▸ Exercise
Copy every record word for word. The images stay behind.

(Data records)
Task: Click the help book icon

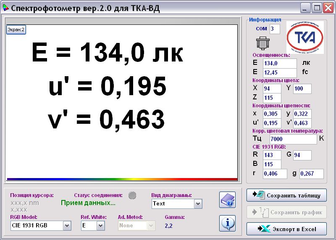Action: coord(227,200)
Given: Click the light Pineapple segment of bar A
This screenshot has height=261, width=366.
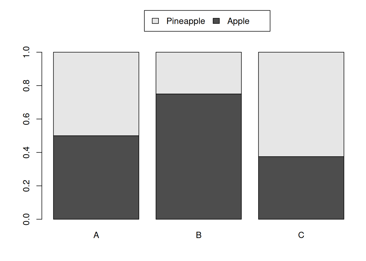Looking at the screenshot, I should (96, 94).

▸ Task output
Task: Click the help book icon

Action: coord(227,200)
Given: Click the light Pineapple segment of bar A
This screenshot has height=261, width=366.
Looking at the screenshot, I should (96, 94).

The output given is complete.